Tras de una curva en horquilla, que salva una loma, aparece de repente ante mis ojos Candal. Estas sorpresas del paisaje siempre me las encuentro -como es natural- al doblar un collado o una revuelta de la carretera. Aplico los frenos y me detengo, boquiabierto, sobre el arcén. Es una vista espléndida. Parece como si acabara de traspasar una puerta invisible, abierta a un valle encantado de fábula o de leyenda. Me evoca una colección de pequeñas acuarelas románticas, desvaídas, que había en mi casa, de un artista catalán. ¿Existen aún lugares así? La aldea, que trepa por la pina ladera frente a mí, recibe un baño de sol y luz que se agradecen a esta altitud, donde la atmósfera es fría incluso en verano.
La conforman, como mucho, veinte o treinta casas construidas enteramente en pizarra; y entre unas y otras se adivina -más que percibirse- un laberinto de callejas escarpadas y escaleras estrechas. Aquí y allá, sobre los barandales de madera, se orean, blancas y brillantes hacia el mediodía, algunas sábanas y prendas. Abajo, cabe un puentecillo sobre el arroyo, pone el contrapunto una construcción enjalbegada. Junto a ella, un par de motocicletas aparcadas desmienten, en parte, el embrujo del lugar. Apago el motor de la mía, me quito el casco y escucho. Advierto entonces la imperfección, lo ilusorio de la escena: no se oye ninguno de los sonidos que deberían serle propios: una esquila, un balido, una azada que hiende la tierra, una voz de arreo, el alboroto de unos niños, un gallo que canta, el parloteo de unas vecinas en la fuente… Nada.
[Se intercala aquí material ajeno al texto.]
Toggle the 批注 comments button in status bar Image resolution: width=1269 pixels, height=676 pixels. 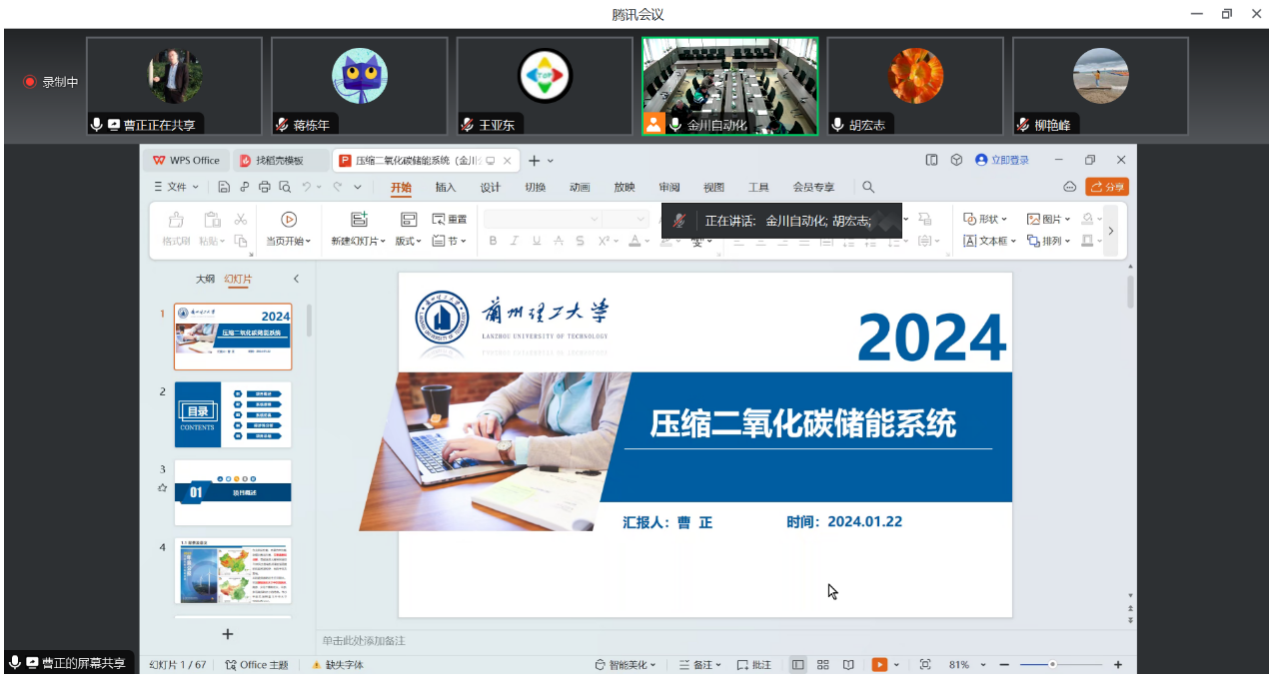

Dejo rodar la moto cuesta abajo y la paro junto al restaurante que sirve de centro social. Pido un descafeinado en la tiendecilla, donde también se venden algunas chucherías artesanas y unos dulces que parecen caseros; algo subiditos de precio, por cierto. Le pregunto al dependiente, que tiene cara de extranjero, si hay algún lugar para hospedarse. Sí, hay varios, pero están todos reservados; es necesario llamar con bastante antelación. En el fondo, casi me alegro de saberlo. Tras apurar mi taza y pagar la consumición, me cambio de calzado y voy a explorar la aldea.
Candal es una de las conocidas aldeias do xisto que hay en esta región de Portugal; aproximadamente una treintena. El xisto (esquisto) es la pizarra, y por eso las llaman así. Esparcidas por las laderas de unas pequeñas sierras al extremo occidental de los montes de La Estrella, hace tiempo que perdieron su población autóctona y, con ella, cualquier vestigio de su antigua vida montañesa. De hecho, varias están prácticamente inhabitadas, medio derruidas; aunque no vaya a pensarse que eso significa abandono, pues las casas tienen su demanda: gentes de Centroeuropa -sobre todo franceses y alemanes-, atraídos por el encanto y la tranquilidad de estos entornos, las compran relativamente caras y las renuevan, bien con idea de habitarlas durante temporadas, bien para sacarles rendimiento económico como turismo rural; o para ambas cosas. Igual que en España, también en Portugal han tenido que ser los extranjeros quienes reparen en la belleza de los pueblos y el especial valor de los entornos tradicionales. Los lugareños rara vez estiman lo suyo (salvo que específicamente se lo ordene Facebook) y casi siempre se dejan deslumbrar por el oropel de la modernidad, esa gran falacia. Hay que reconocerles a las autoridades portuguesas la iniciativa de mantener, e incluso repoblar, estas aldeas.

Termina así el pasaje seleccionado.